More than 31,000 banks, casinos and other businesses across Canada have obligations under the Act and regulations, including: to develop and implement a compliance regime, verify their clients' identity, keep records and report certain transactions to FINTRAC.

As has been publicly noted, in April 2016, FINTRAC published the amount of the penalty ($1.15M) it levied against a Canadian bank and the compliance violations that led to that penalty.

In this specific case, I exercised my discretion under section 73.22 of the Proceeds of Crime (Money Laundering) and Terrorist Financing Act in order to bring about improved compliance behaviour as quickly as possible and to send a message of deterrence to the 31,000 businesses subject to the Act. We have found that court proceedings may take many years with information often being sealed and outcomes uncertain.

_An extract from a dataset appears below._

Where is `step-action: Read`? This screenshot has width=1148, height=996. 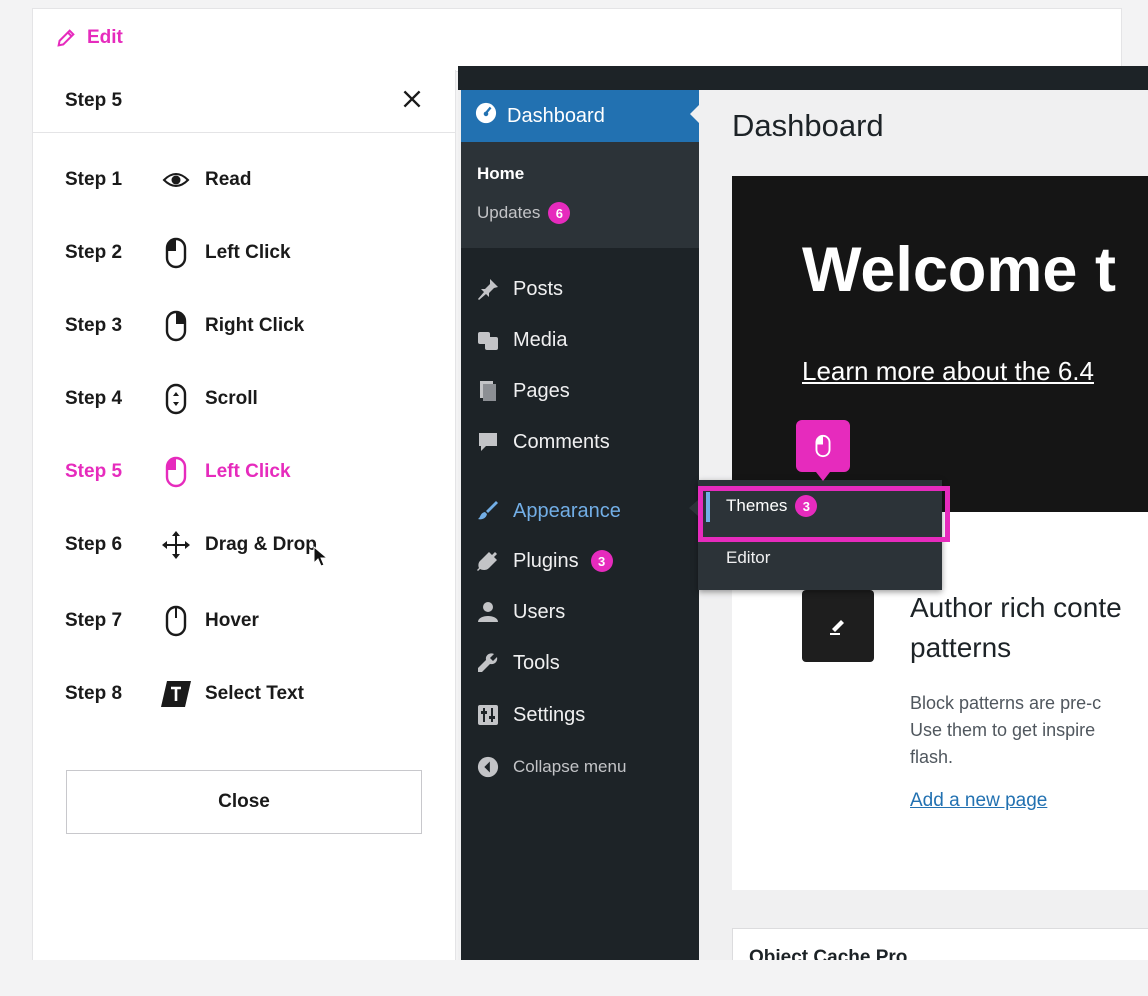
step-action: Read is located at coordinates (228, 180).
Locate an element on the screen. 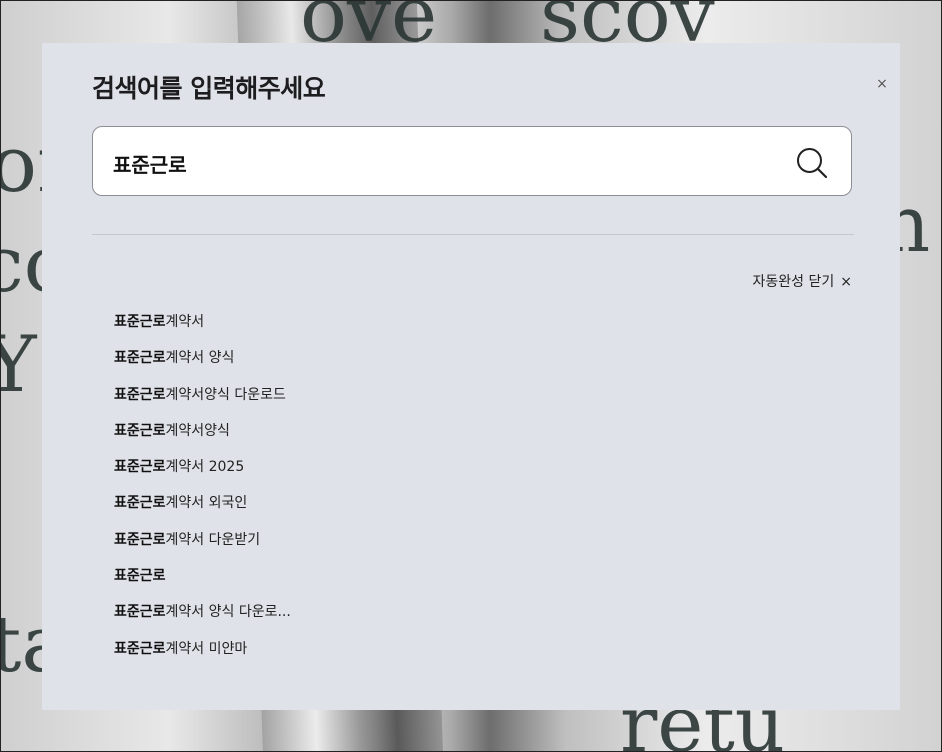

In making this decision, I took into consideration the fact that the violations were of a technical nature and I emphasize that the penalty has nothing to do with money laundering or the financing of terrorism. I also took into account the measures that the bank took to address its client's activities, including: the identification of the client's transactions; reporting on previous transactions linked to the client's account; and the bank's engagement with Canadian and American law enforcement authorities in relation to the client's activities.

From the increased reporting that we have seen from businesses across the country and the discussions that we have had with them following the publication of the penalty, we believe our message of deterrence was heard very clearly.

However, in exercising my discretion to withhold the name of the bank, I understand that it may not have met public expectations in relation to openness and transparency.

As such, we are going to look to work with Finance Canada to review the legislation in relation to our penalty program. We are also examining our administrative monetary penalty policies to ensure, among other things, that they strike an appropriate balance between the need for transparency and the requirements of the Proceeds of Crime (Money Laundering) and Terrorist Financing Act.